Infection with the bacterium campylobacter most often occurs through our food and can cause stomach infections with symptoms such as nausea, diarrhea, and fever. In recent years, the number of campylobacter infections has been on the increase. In 2023, more than 5,000 cases were registered in Denmark.
An important tool for the food authorities in connection with the disease-causing bacteria is the so-called source account, which DTU prepares. It estimates the proportion of illness cases that come from different animals and foods, and it can give the authorities an indication of where to take preventive action - and subsequently how effective these efforts have been.

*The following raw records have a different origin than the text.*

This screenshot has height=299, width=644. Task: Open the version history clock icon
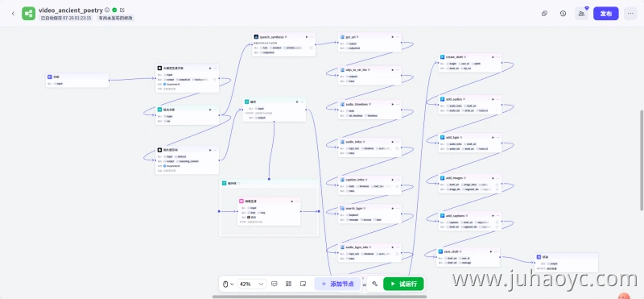point(563,14)
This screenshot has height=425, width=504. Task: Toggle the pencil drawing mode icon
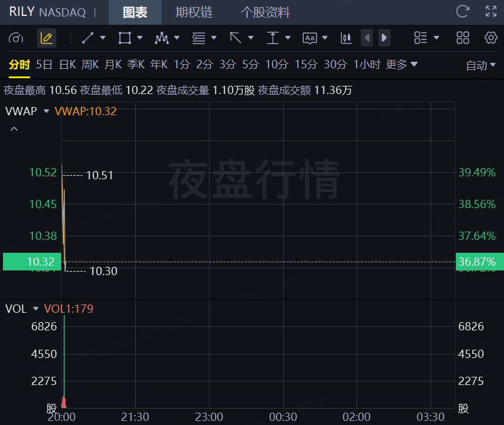click(x=46, y=38)

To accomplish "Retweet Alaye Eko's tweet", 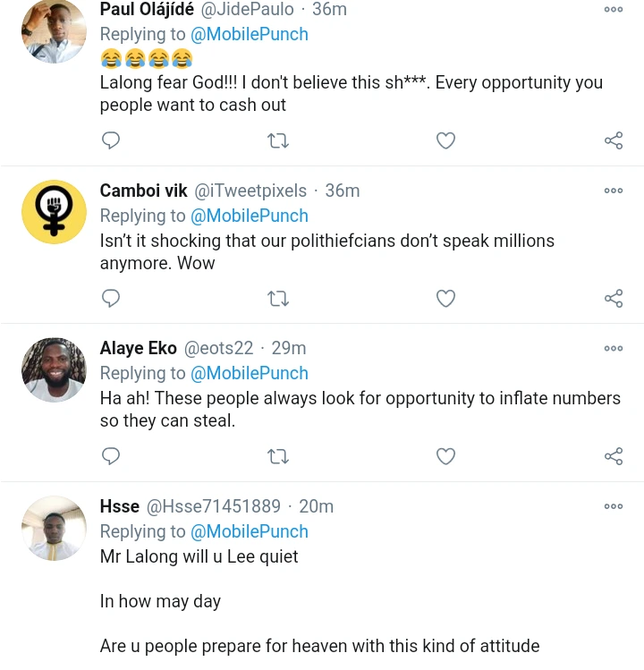I will [278, 456].
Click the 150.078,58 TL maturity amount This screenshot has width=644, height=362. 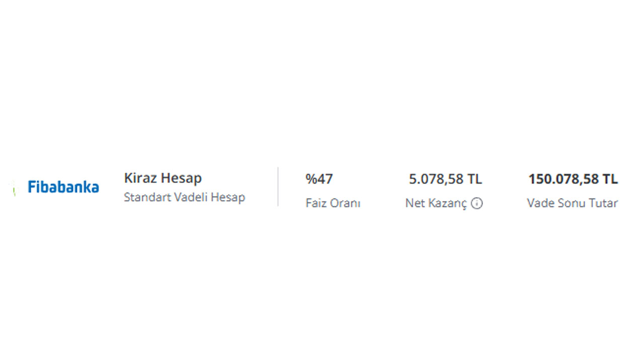[573, 179]
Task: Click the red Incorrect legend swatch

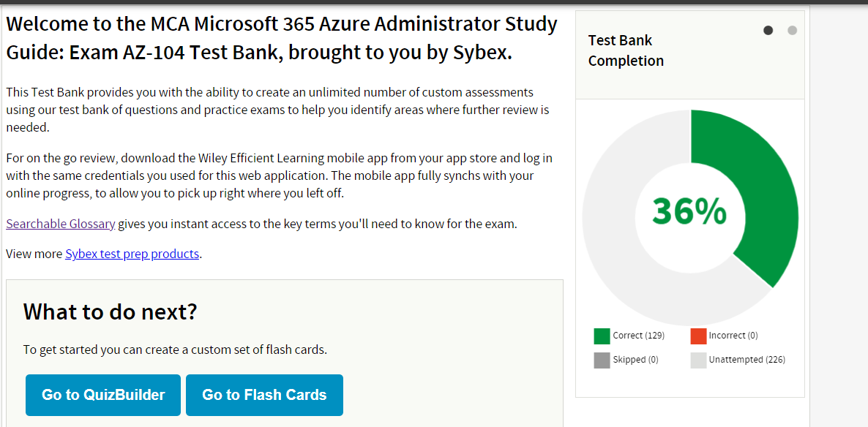Action: (698, 336)
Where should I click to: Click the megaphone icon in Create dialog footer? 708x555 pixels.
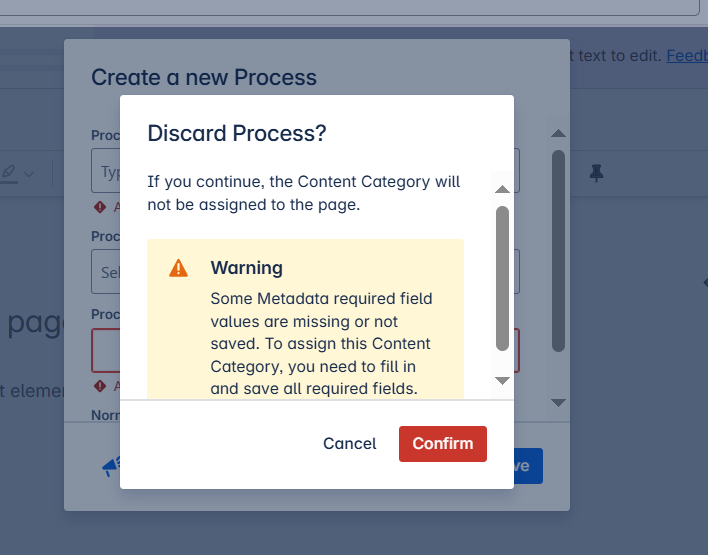[x=110, y=466]
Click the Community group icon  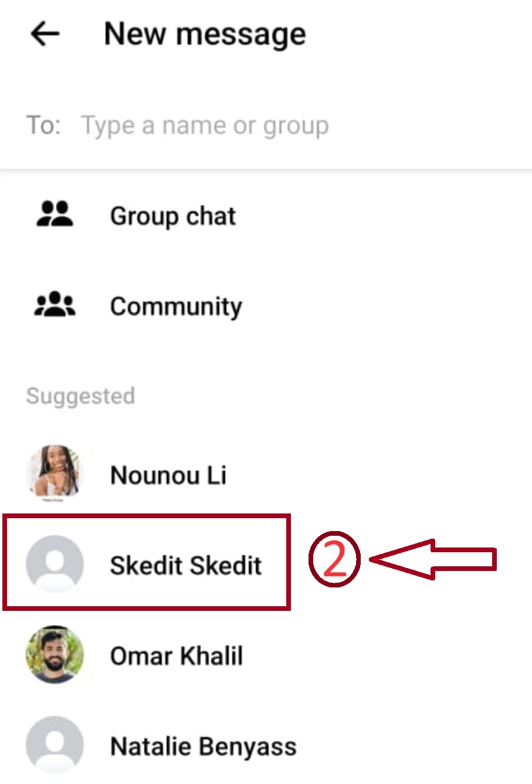[x=55, y=305]
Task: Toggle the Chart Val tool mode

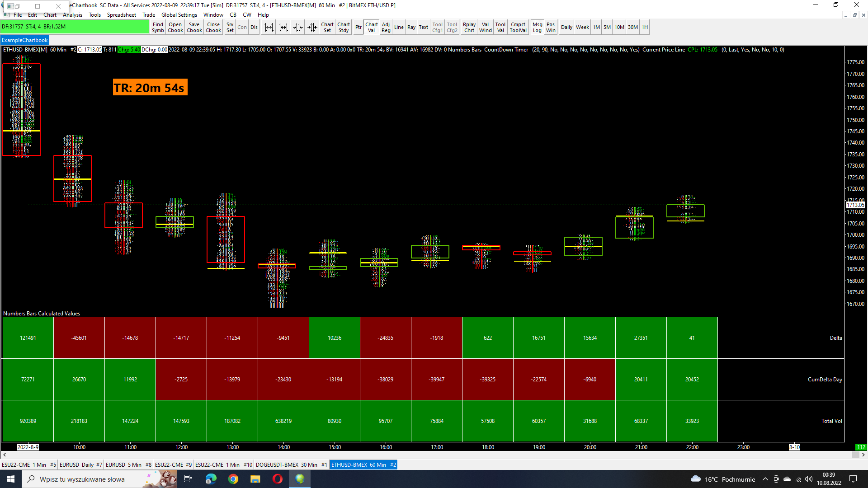Action: (372, 28)

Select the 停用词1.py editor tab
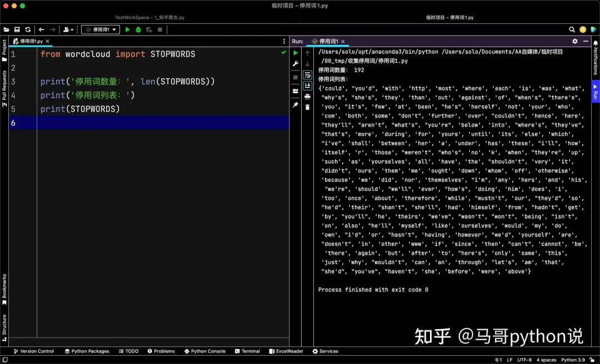pos(31,41)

More data to keep track of
The source account is based on the food authorities' samples from animals and food and data from Statens Serum Institut's samples from people infected with the disease-causing bacteria. The principle is to divide the identified bacteria into different genetic subtypes and create a model based on the patterns that emerge.
Such a source account has been prepared for many years for salmonella, where you can 'get away with' keeping an eye on relatively few subtypes. Campylobacter is a more complex organism, and to track it accurately, it was necessary to sequence, i.e. map, the entire bacterium's core genome of approximately 1,300 genes.
"Of course, when we go from less than 20 to 1,300 genes, the amount of data becomes much larger and more difficult to keep track of. That's why we came up with the idea of using machine learning a few years ago. At the time, few others had tried," says Professor Tine Hald. She leads a group of researchers at DTU, who – among other things – are responsible for preparing the source accounts.
Master's student gets started
As a master’s student at DTU, Maja Lykke Brinch started developing a machine learning solution. She 'fed' gene sequences for campylobacter from different animals and foods into a supercomputer.
"You typically take 70 per cent of your dataset – in this case campylobacter gene sequences from multiple sources collected in 2015-17 – and train the algorithm on it. Then you give it the last 30 per cent, where you know the source, and see if the machine can get it right. Once you have a sufficiently accurate model, you provide it with data from people with bacterial infections where neither we nor the model know where the disease originates. The model then predicts the probability that a case of infection originates from a specific food source," explains Maja Lykke Brinch, who has been responsible for a significant part of the work.
She is now a PhD student at DTU and first author of an article that compares different calculation methods and concludes that the machine learning algorithm is the most useful method for campylobacter. It finds the correct sources in 98 per cent of cases.